Christian Hernandez – 10
He scored a goal. Against Everton. In his debut. Are you smiling right now? I am.
Brian Carroll – 7
Asked about following Ozil and Kaka around, Carroll just said that their first touch was great and their change of pace was ridiculous. He said it in a sort of bemused way, as if he had been standing next to me watching the game. Carroll’s consistency in front of the back four has been a huge part of the Union’s success. As a defensive presence, Carroll’s ability to hold the fort alone has allowed the Union to experiment in front of him.
Amobi Okugo – 6
When his confidence is low, Okugo’s first touch goes up, up, up in the air. The young midfielder has done a good job of keeping his position and not letting a bad pass or a faulty touch lead him into chasing the ball and leaving gaps behind. Good teams see those gaps as soon as they appear, and a counterattack up the exposed center of the pitch is something the guys behind you are quick to point out in the video room.
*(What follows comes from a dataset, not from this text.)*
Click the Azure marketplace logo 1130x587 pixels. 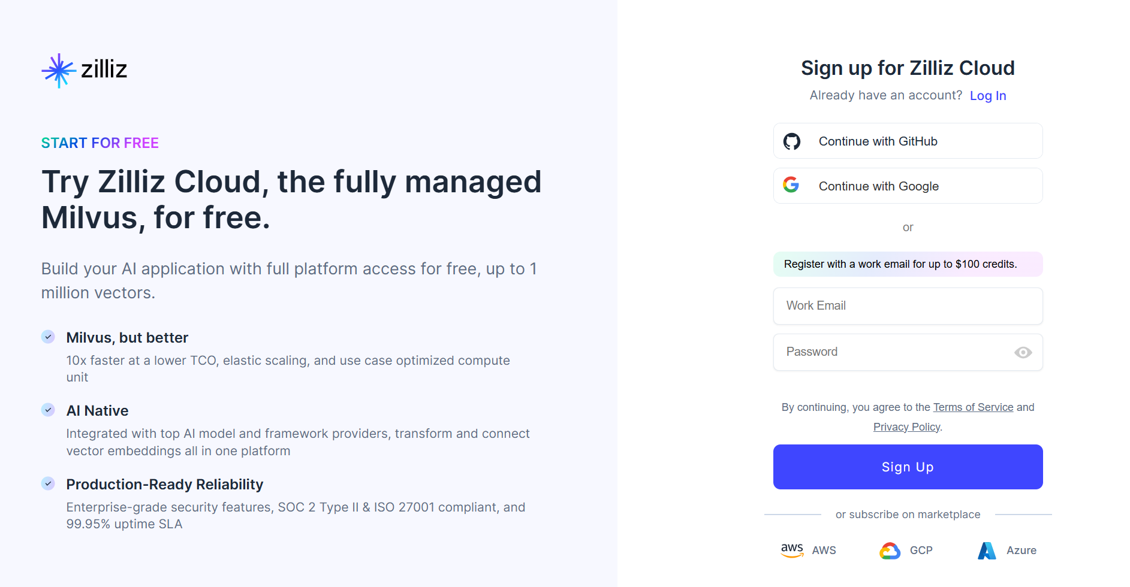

When Okugo’s touch is on, he’s a ball-mover and he looks for the pass that others can’t see. We’ve seen too many of the signature emotional hand claps after misplaced passes this season. A few more full 90s and Amobi should emerge again.
Kyle Nakazawa – 3
That was a low point for Naka. Outmatched and nervous, he played nothing but one touch passes. Too often that meant Brian Carroll was left holding the bag when defenders closed in. Short passing is all well and good, but it has to be directed. As in: directed away from pressure. At least a shoulder shake to throw someone off!
Roger Torres – 8
Torres was fantastic against Everton, but he still struggles to stay within himself at times. You can tell how bad Torres wants the ball just by the way he moves when he’s feeling good. Checking back, moving with purpose and keeping the ball on the ground are all hallmarks of a good Torres performance. It’s strange, given how much Torres values his time on the ball, that he doesn’t show more interest in keeping it with his team. The precious passes are unnecessary for such a talented distributor. Also: Keep the ball down when you shoot!
Jack McInerney – 4
Jack Mac is simply too talented to play with so much hesitancy. He’s at the stage in his career where he should be transitioning from a straight-ahead attacker to a more nuanced player. We are definitely seeing those growing pains, as McInerney starts to see parts of the game he didn’t notice before (his ambitious backheel pass to Mwanga against Everton and some of the long and tricky passes he has tried in his recent starts). Whether Jack Mac can make this transition, or whether he backs off from this plateau and reverts to a simpler game will be the story of the player’s year. Let’s hope he takes his lumps and keeps moving forward.
Carlos Ruiz – 4
Didn’t see much of Ruiz in these friendlies. He played fine against Madrid, putting Le Toux through on net. But then he dribbled the ball into Casillas on a wide open breakaway. When you only play a half, that moment is going to define it.
Sebastien Le Toux – 7
Aside from a missed opportunity on the Ruiz feed, Le Toux played his game well against Madrid. At one point, the Frenchman comically chased Iker Casillas across the goalmouth. Le Toux has the biggest chance to benefit from this spell of friendlies. Even with a high assist total, the Frenchman won’t reach full effectiveness until he’s putting the croissant in the basket.
Danny Mwanga – 7
Mwanga’s shoving match with John Heitinga, his double stepover move on Fabio Coentrao… the kid is unafraid and understands that he needs to get stronger and faster to take his game to the next level. What is the next level? Clearly, it could be almost anywhere.